Bahkan, sebelum 1965, mahasiswa Katolik yang ada dalam Perhimpunan Mahasiswa Katolik Republik Indonesia (PMKRI), telah mempersiapkan diri seandainya Indonesia benar dikuasai komunis secara legal dan konstitusional. Seperti dicatat oleh Jusuf Wanandi dalam bukunya, Menyibak Tabir Orde Baru (22:2014). Mereka menyiapkan skenario terburuk.
PMKRI sendiri, meskipun termasuk organisasi kecil, tapi banyak diisi oleh generasi muda yang aktif terlibat dalam diskursus intelektual. Kader-kadernya diberi pelatihan politik dan dibekali mesin tik, kertas, dan mesin stensil untuk mencetak pamflet-pamflet. Selain itu, dalam upaya membendung rencana-rencana PKI, PMKRI punya ‘senjata rahasia’, yaitu seorang informan di lingkungan pejabat teras PKI yang namanya dirahasiakan.
“Dari informasi-informasi dia, kami tahu bahwa kesimpulan kami tidak terlalu meleset: PKI akan mengambil alih kekuasaan, bukan dalam waktu lima tahu lagi, melainkan segera. Sangat segera. Seperti menurut Mao: kekuasaan melalui laras bedil.” (24:2014).

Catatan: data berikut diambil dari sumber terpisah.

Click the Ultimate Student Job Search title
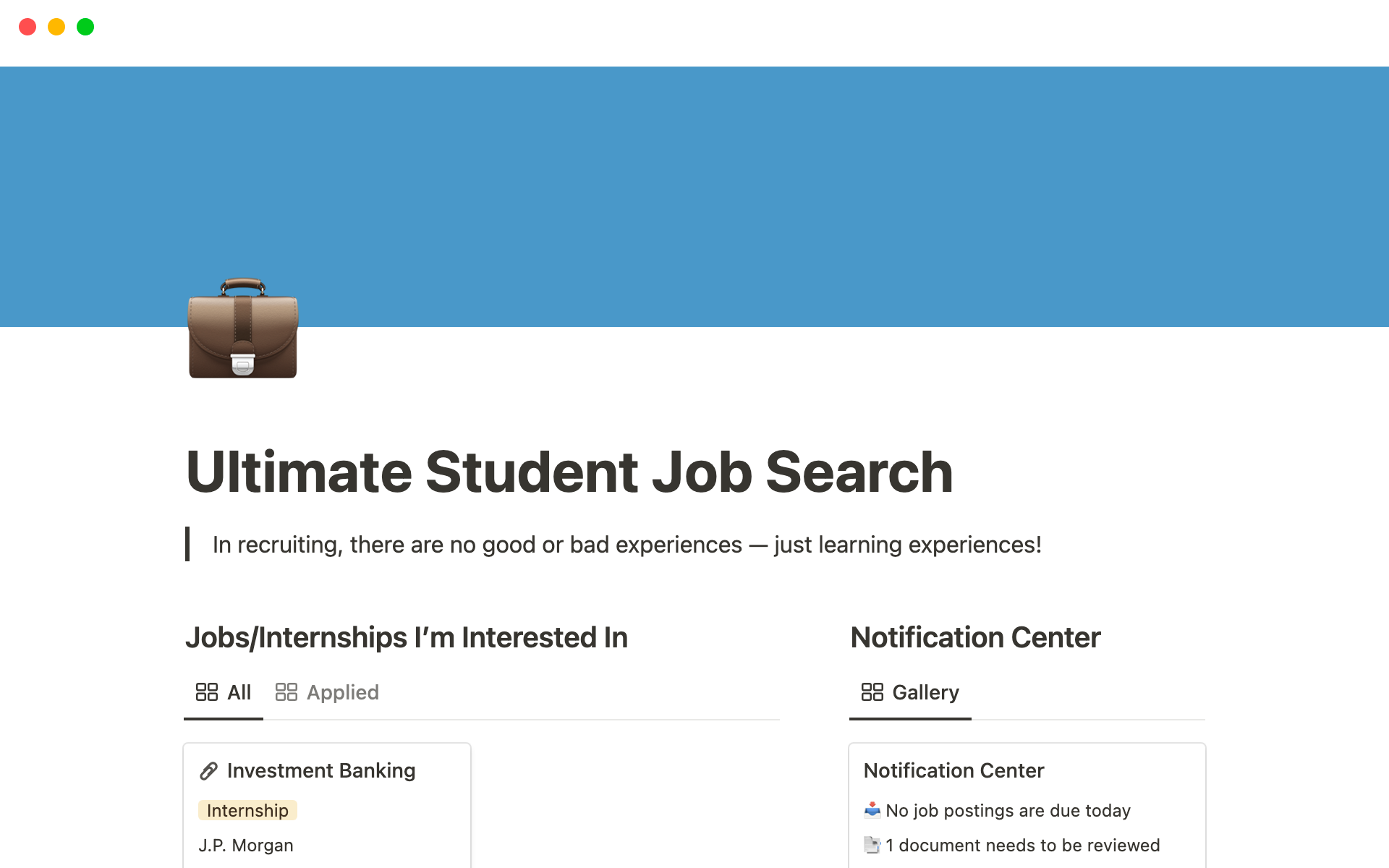This screenshot has width=1389, height=868. (569, 472)
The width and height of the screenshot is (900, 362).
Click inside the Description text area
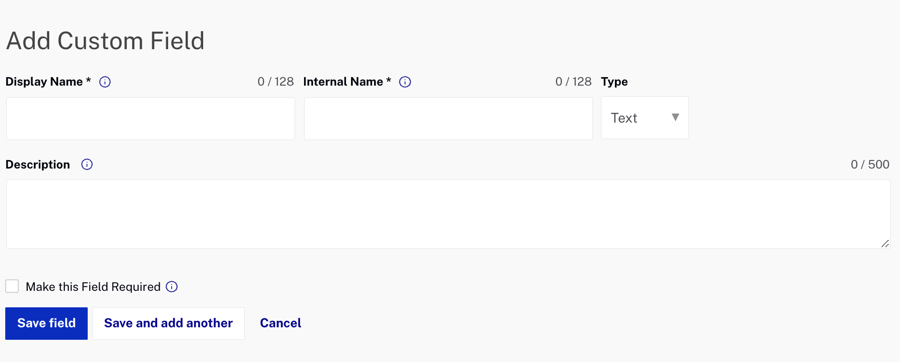pyautogui.click(x=448, y=214)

Dalam perkembangannya, informan aktivis Katolik ini memainkan banyak peran sebelum G30S/PKI meletus. Ia adalah lulusan Universitas Gajah Mada dan menjadi Katolik pada tahun 1958 setelah menikah dengan seorang gadis Katolik. “Anak muda ini sebelumnya menjadi anggota CGMI dan ketika ia berencana untuk menjadi Katolik, kami minta agar tidak diumumkan. Kami minta agar ia melaporkan kepada kami apa yang ia lihat dan dengar.” Tulis Jusuf Wanandi.
Sekitar Agustus 1965
Pada 4 Agustus 1965, Soekarno jatuh sakit dan membatalkan banyak rencana rapat. Memang sudah lama Bung Karno memiliki masalah ginjal. Salah satunya diketahui sudah tidak berfungsi.
Beberapa hari setelahnya, D.N Aidit tiba dari Beijing dengan enam atau tujuh dokter spesialis dari China. Dari sang informan, para aktivis Katolik kemudian tahu bahwa, benar Soekarno sempat pingsan, kulitnya penuh bercak biru dan ini merupakan gejala gagal ginjal.

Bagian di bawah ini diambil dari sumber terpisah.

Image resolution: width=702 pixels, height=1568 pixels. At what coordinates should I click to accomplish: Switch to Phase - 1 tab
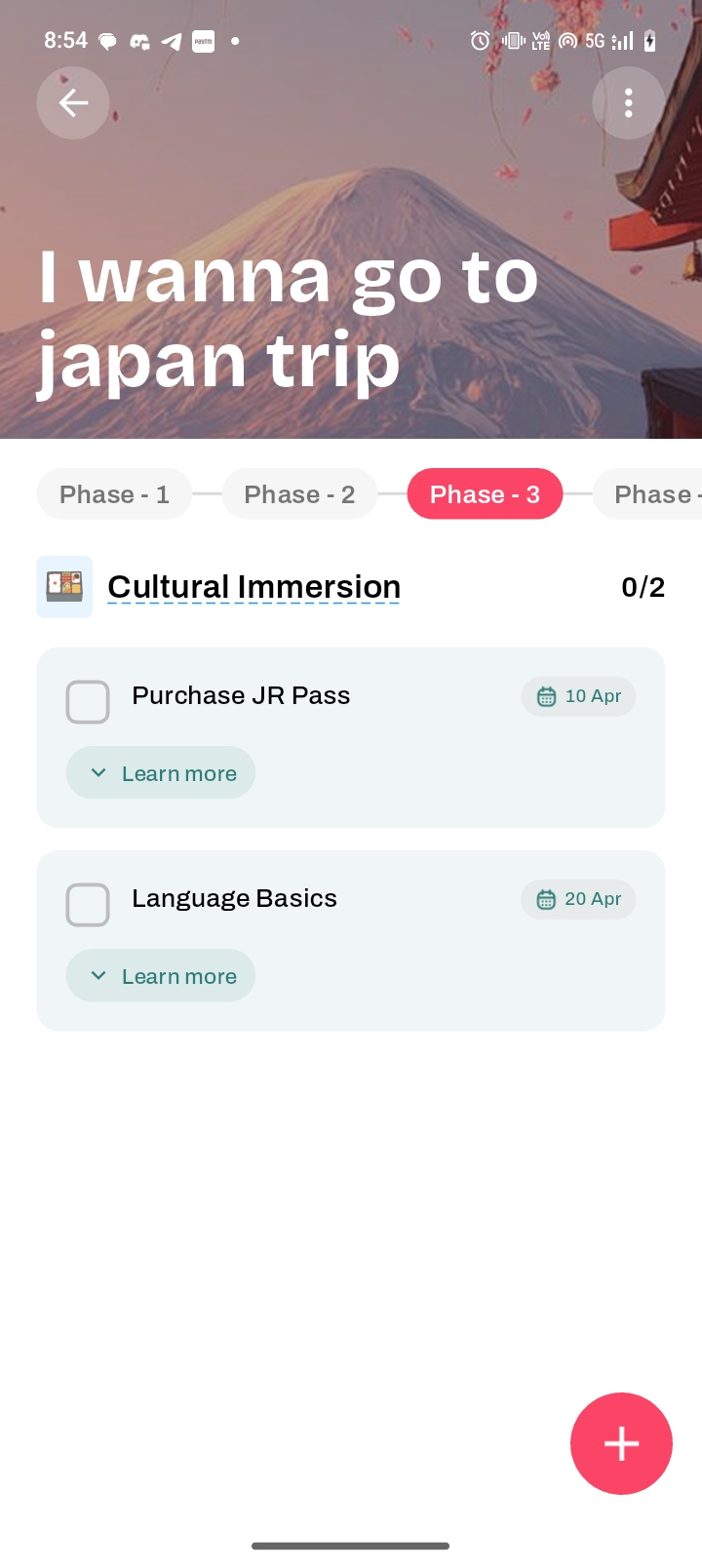pos(114,494)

Saat sakit itulah Soekarno total beristirahat. Ia tidak tampil di muka publik selama hampir dua minggu sebelum pada akhirnya, 17 Agustus 1965, ia berpidato di Hari Kemerdekaan Indonesia. Seperti dicatat Jusuf Wanandi, pidato Bung Karno yang biasanya berlangsung selama empat jam, hari itu selesai hanya kurang dari dua jam.

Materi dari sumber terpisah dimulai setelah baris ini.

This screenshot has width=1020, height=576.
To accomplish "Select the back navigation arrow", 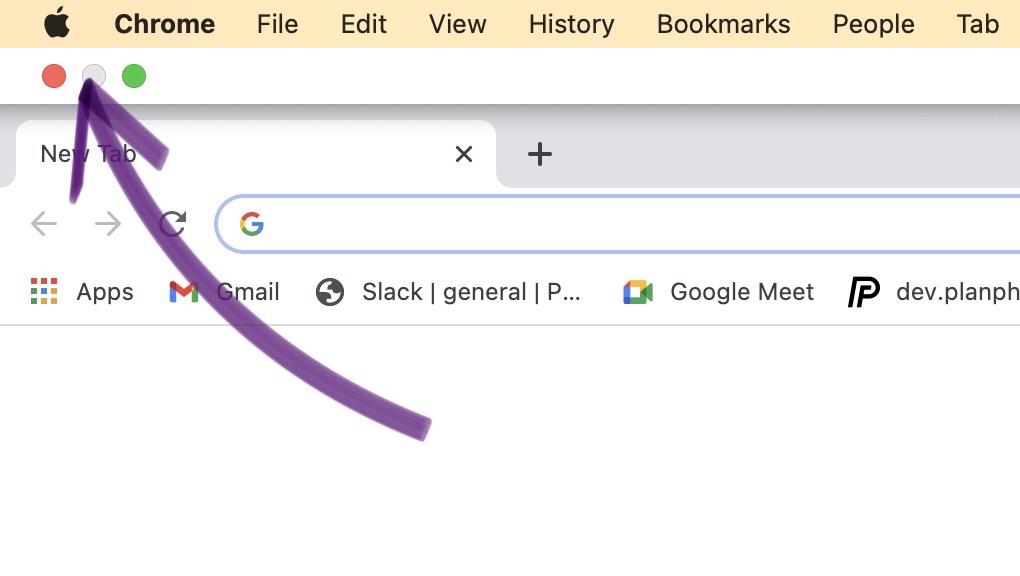I will pyautogui.click(x=44, y=224).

Dari sang informan, aktivis Katolik mendengar apa yang disampaikan dokter kepada Aidit: “Soekarno sakit. Dia tidak akan bertahan lebih lama lagi. Apapun yang Anda harus lakukan, lakukanlah segera.”
Pada hari itulah banyak orang tahu akan terjadi hal buruk dan menegangkan. Kalangan Katolik, sejak jauh-jauh hari sudah menyadari hal itu akan datang. Apalagi mereka mengetahui bahwa Pemuda Rakyat dan Gerwani sebagai underbouw PKI sudah rutin berlatih memegang senjata ringan di Halim.
Hal tersebut menjadi alasan bagi mereka, sejak 1964, melatih kekuatan fisik kadernya di Gunung Sahari, yang diikuti mulai dari pemimpin mahasiswa dan akademisi. Aktivitas serupa dilakukan juga oleh kelompok antikomunis lainnya, Himpunan Mahasiswa Islam (HMI), yang berlatih di Megamendung, Bogor, di kediaman Wakil Ketua NU Subchan ZE.